Being a Long Exposure photographer myself, I cannot but dedicate a reflection to Time. Time is an element in its raw form, and we as human beings cannot fully understand it. One of the perceptions or maybe reality is that time is a human creation, therefore an illusion. We, as long exposure photographers are capturing a slice of this raw element while it is flowing with the long exposure technique. Since we are not able to see the result with our bare eyes, we slow the incoming light to extend the exposure, thus most of our images portray the flowing elements like clouds or water while embracing a static object. The image we produce is the product of the artist’s vision created as an illusion of flowing time. Ultimately, the term ‘Long Exposure’ does not refer to images with exposure exceeding a certain amount of time, just to get the proper light and shadow levels, but to images that have a static ‘subject’ with a secondary flowing element in a period of time. When I started photography in 2011, I was immediately introduced to landscape photography, during the first few years I was considered as a Maltese landscape photographer, a label which I did not endorse comfortably, for fact that I don’t shoot just landscapes. Living on a tiny island in the middle of the Mediterranean, where most of the time the landscape is dry, I found myself attracted to what I love most – the seacoast. I spent my childhood by the sea and the coast which I consider my childhood playground. The real challenge is not traveling too far distances to capture images, but shooting in your own backyard and try to find a shot which many other photographers would oversee and discard, I try to make my images unique and personal; it is a struggle to find singled out subjects in Malta, therefore it is difficult to isolate a subject while leaving out the chaos which surrounds it. When my photography was still evolving, I was reading all about the great masters and trying to incorporate my life’s philosophy in the images I produce. I came along with a quote by an Indian writer Amit Kalantri.
“A photograph shouldn’t be just a picture; it should be a Philosophy”

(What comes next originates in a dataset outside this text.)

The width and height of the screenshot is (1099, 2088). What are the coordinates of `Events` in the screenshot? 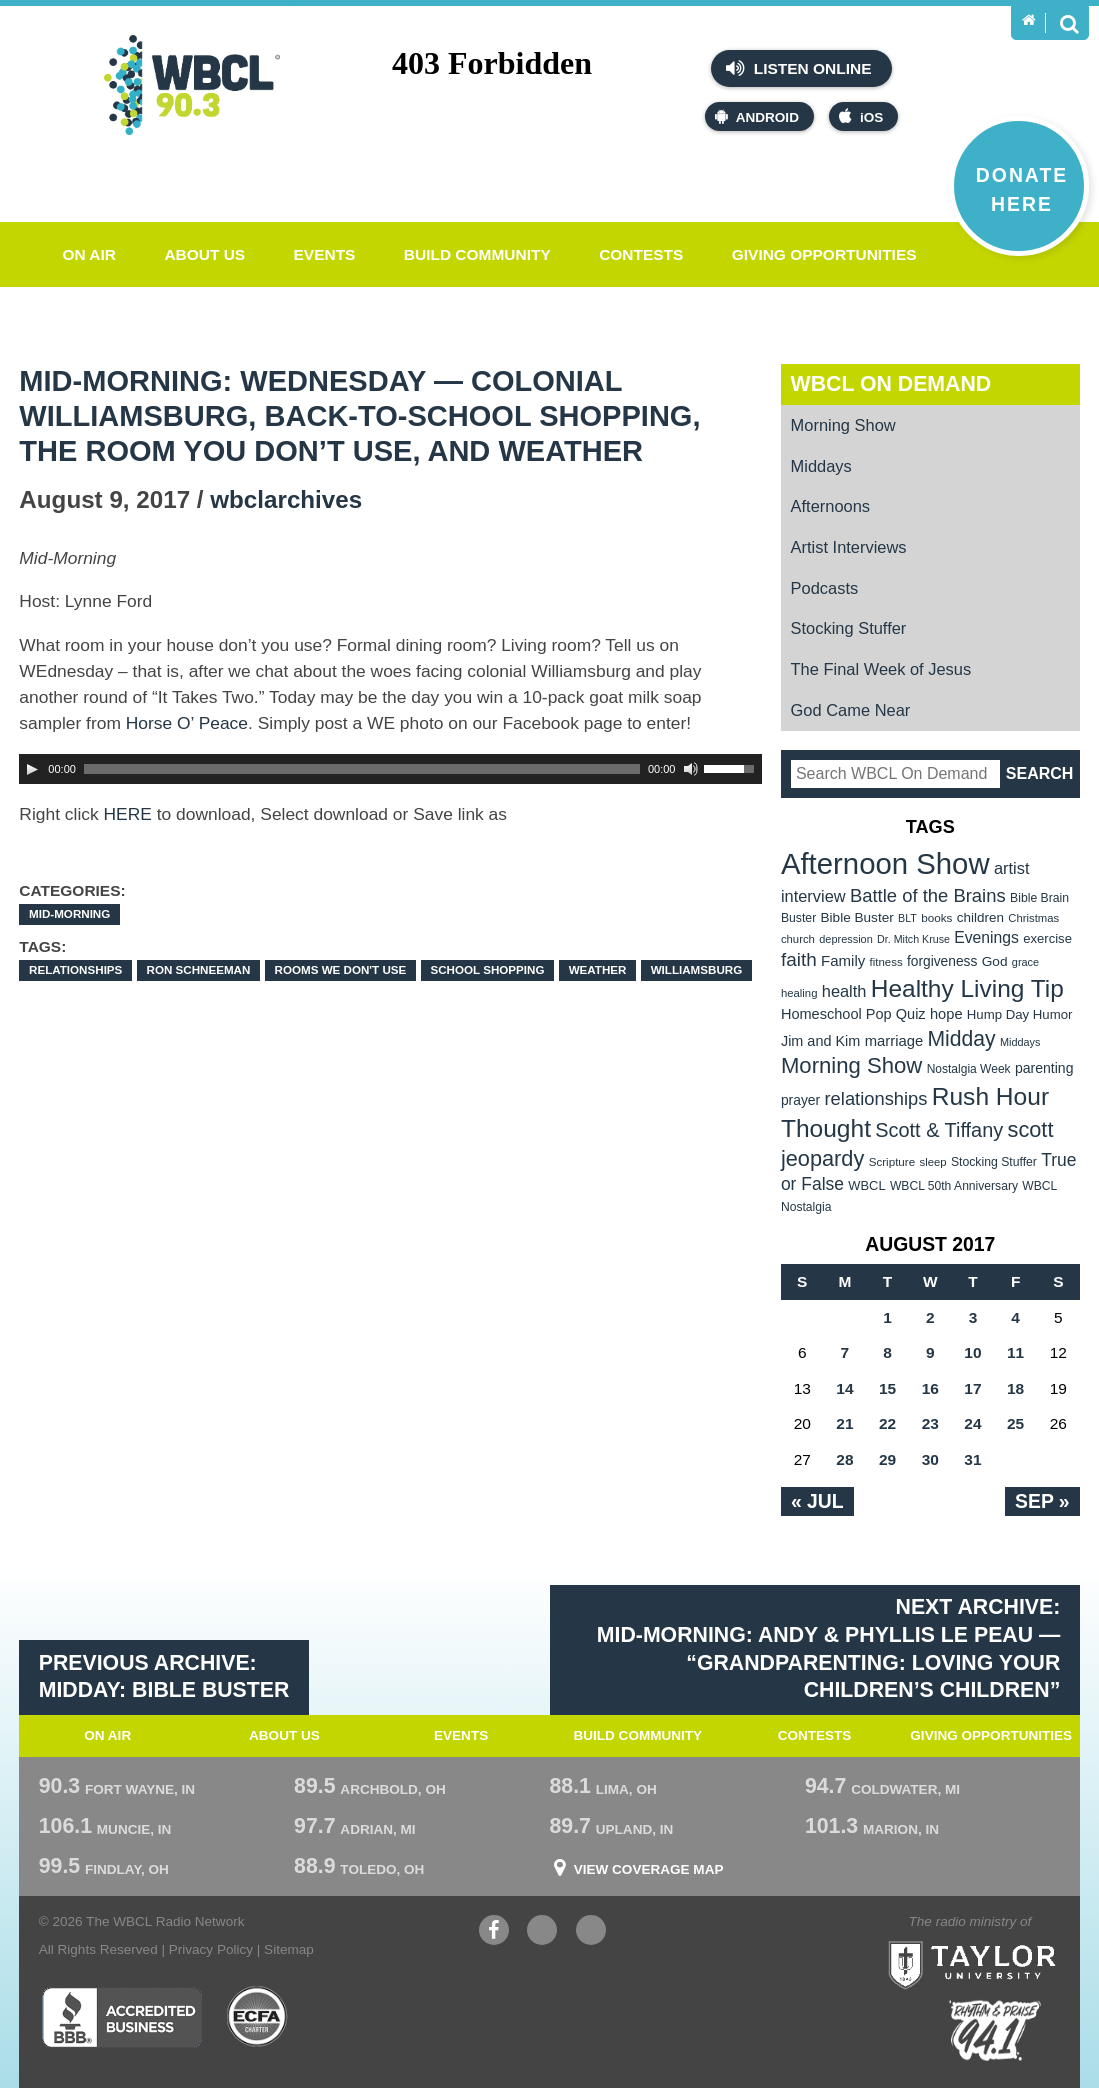 It's located at (325, 254).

I want my work to speak about myself, in every image I produce there is my life experience, my beliefs, the books I read, and the music I listen to. I am often asked why I shoot long exposures, usually, my answer would be very simple, I want to capture not just the decisive moment, but stretch time and capture it in a single frame, almost as if the camera becomes a time machine like from the novel by H.G.Wells. We create that illusion where the viewer can transport himself into a dreamy scene, almost like a portal to a parallel universe, a utopia where everything is perfect and as desired.